ParquetReader

class pyprophet.io.export.parquet.ParquetReader(config: ExportIOConfig)[source]

Bases: BaseParquetReader

Class for reading and processing data from an OpenSWATH workflow parquet based file. Extended to support exporting functionality.

__init__(config: ExportIOConfig)[source]

Initialize the reader with a given configuration.

Parameters:

config (BaseIOConfig) – Configuration object containing input details, and module specific config for params for reading.

_add_peptide_data(data, con) DataFrame[source]

Add peptide-level error rate data.

_add_protein_data(data, con) DataFrame[source]

Add protein identifier data.

_add_protein_error_data(data, con) DataFrame[source]

Add protein-level error rate data.

_add_transition_data(data, con) DataFrame[source]

Add transition-level quantification data.

_augment_data(data, con) DataFrame[source]

Apply common data augmentations to the base dataset.

_build_feature_vars_sql() str[source]

Build SQL fragment for feature variables.

_check_alignment_file_exists() bool[source]

Check if alignment parquet file exists.

_fetch_alignment_features(con) DataFrame[source]

Fetch aligned features with good alignment scores from alignment parquet file.

This method checks for an alignment parquet file and retrieves features that have been aligned across runs and pass the alignment quality threshold. Only features whose reference feature passes the MS2 QVALUE threshold are included.

Parameters:

con – DuckDB connection

Returns:

DataFrame with aligned feature IDs that pass quality threshold

_get_ms1_score_info() tuple[str, str][source]
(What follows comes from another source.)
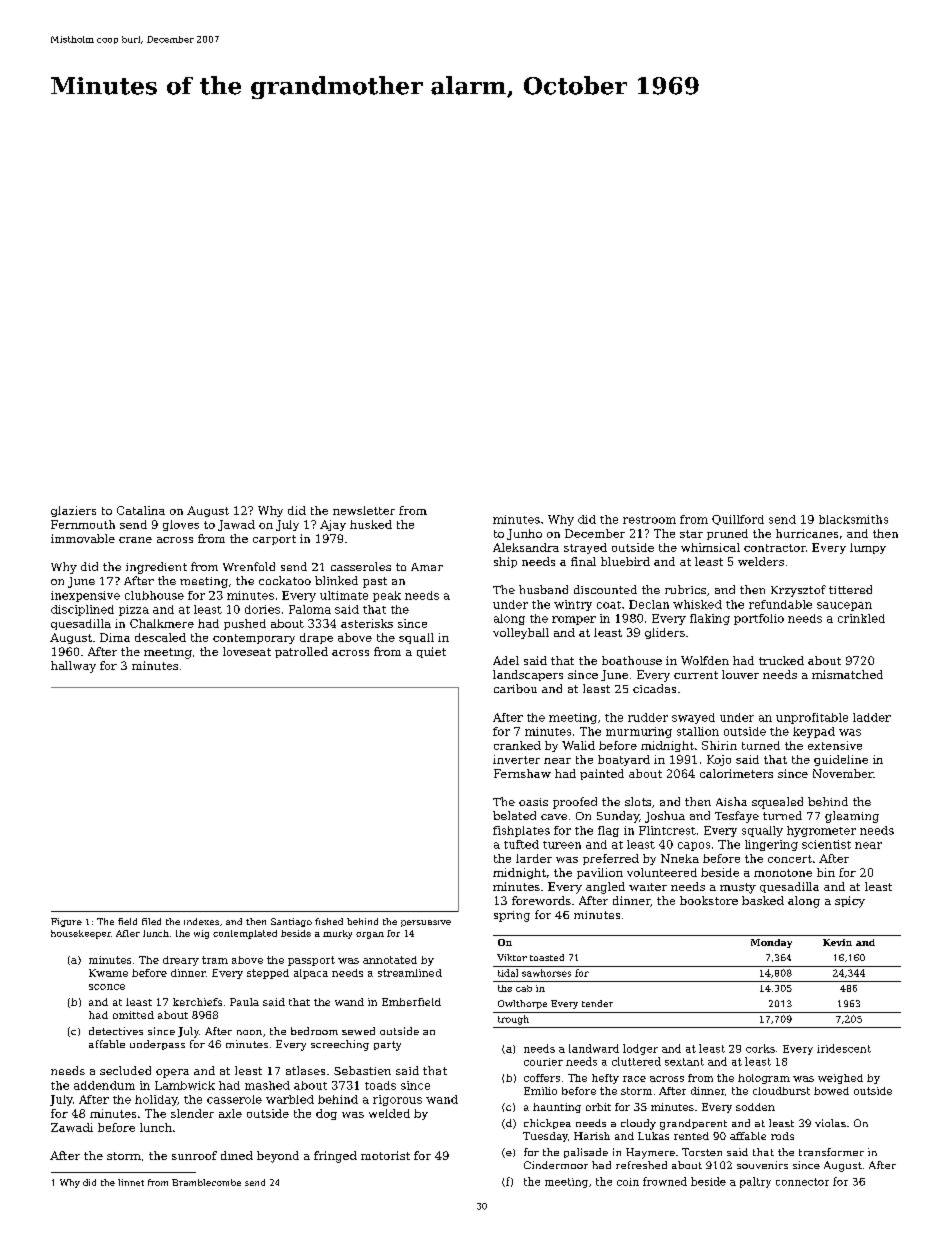  I want to click on sunroof, so click(194, 1155).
Get MS1 score information if available.

_is_unscored_file() bool[source]

Check if the file is unscored by verifying the presence of the ‘SCORE_’ columns.

_read_augmented_data(con) DataFrame[source]

Read standard data augmented with IPF information.

_read_for_export_scored_report(con) DataFrame[source]

Lightweight reader that returns the minimal scored-report columns from a Parquet file.

_read_peptidoform_data(con) DataFrame[source]

Read data with peptidoform IPF information.

_read_standard_data(con) DataFrame[source]

Read standard OpenSWATH data without IPF, optionally including aligned features.

_read_unscored_data(con) DataFrame[source]

Read unscored data from Parquet files.

export_feature_scores(outfile: str, plot_callback)[source]

Export feature scores from Parquet file for plotting.

Detects if SCORE columns exist and adjusts behavior: - If SCORE columns exist: applies RANK==1 filtering and plots SCORE + VAR_ columns - If SCORE columns don’t exist: plots only VAR_ columns

Parameters:
  • outfile (str) – Path to the output PDF file.

  • plot_callback (callable) – Function to call for plotting each level’s data. Signature: plot_callback(df, outfile, level, append)

read() DataFrame[source]

Main entry point for reading Parquet data.